__Source records__
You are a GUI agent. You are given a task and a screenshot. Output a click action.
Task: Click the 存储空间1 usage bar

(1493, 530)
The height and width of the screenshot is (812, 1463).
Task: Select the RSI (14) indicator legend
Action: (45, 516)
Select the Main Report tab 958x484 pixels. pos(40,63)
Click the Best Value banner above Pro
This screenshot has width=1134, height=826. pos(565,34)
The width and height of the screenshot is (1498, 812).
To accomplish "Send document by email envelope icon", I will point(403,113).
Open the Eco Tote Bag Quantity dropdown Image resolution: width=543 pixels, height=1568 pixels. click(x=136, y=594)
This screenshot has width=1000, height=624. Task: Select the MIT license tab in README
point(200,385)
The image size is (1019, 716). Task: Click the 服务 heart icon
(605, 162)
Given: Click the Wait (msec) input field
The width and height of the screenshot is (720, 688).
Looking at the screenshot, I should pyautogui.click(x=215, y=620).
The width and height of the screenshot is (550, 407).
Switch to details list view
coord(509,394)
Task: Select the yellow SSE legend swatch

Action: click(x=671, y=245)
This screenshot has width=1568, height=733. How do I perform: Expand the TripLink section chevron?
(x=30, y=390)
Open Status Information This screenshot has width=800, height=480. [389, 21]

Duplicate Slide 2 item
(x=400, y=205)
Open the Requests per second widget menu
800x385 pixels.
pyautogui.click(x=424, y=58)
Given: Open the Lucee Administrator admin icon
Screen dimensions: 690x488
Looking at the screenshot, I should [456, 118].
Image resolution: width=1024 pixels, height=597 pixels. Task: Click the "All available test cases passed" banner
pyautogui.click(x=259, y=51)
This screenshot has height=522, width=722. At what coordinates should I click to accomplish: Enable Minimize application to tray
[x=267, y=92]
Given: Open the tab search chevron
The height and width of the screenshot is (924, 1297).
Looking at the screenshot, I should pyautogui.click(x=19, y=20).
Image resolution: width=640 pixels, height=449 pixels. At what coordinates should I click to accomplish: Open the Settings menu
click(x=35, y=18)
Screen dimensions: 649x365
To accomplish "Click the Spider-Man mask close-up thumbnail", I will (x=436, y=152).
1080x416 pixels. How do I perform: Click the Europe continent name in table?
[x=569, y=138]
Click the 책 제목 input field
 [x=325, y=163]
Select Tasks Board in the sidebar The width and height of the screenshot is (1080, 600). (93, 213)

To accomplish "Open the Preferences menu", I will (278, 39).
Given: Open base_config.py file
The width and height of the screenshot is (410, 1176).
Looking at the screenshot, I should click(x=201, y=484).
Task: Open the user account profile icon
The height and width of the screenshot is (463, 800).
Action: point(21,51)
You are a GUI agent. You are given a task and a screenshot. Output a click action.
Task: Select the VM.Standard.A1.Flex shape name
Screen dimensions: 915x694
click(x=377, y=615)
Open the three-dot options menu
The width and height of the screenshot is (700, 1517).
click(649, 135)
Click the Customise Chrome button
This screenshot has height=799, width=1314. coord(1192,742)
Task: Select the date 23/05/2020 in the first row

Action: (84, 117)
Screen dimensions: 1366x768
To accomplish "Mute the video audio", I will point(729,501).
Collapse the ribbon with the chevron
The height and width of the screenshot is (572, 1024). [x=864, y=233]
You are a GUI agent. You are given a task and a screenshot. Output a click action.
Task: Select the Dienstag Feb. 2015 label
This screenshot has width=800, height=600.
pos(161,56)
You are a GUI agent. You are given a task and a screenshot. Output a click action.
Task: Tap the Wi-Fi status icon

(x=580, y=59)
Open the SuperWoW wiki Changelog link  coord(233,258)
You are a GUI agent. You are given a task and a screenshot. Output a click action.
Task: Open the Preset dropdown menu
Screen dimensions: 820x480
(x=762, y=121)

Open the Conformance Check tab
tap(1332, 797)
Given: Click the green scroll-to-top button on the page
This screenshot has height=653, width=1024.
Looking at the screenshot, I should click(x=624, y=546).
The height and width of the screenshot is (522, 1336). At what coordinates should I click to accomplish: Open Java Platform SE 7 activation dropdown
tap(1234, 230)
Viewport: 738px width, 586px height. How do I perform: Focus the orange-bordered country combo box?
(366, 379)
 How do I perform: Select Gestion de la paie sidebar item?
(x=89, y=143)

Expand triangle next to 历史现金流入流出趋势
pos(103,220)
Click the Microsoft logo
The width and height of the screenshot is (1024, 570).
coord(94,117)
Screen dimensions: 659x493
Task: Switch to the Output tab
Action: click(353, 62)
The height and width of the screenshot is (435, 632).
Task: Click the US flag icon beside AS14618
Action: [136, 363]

__About this task__
Each line of the listing that contains the word "will" must be copied.

__Output for this task__
To accomplish "Send document by email envelope icon", I will point(403,113).
To accomplish "Click the Spider-Man mask close-up thumbnail", I will (x=436, y=152).
To accomplish "Open the Preferences menu", I will (278, 39).
To accomplish "Mute the video audio", I will point(729,501).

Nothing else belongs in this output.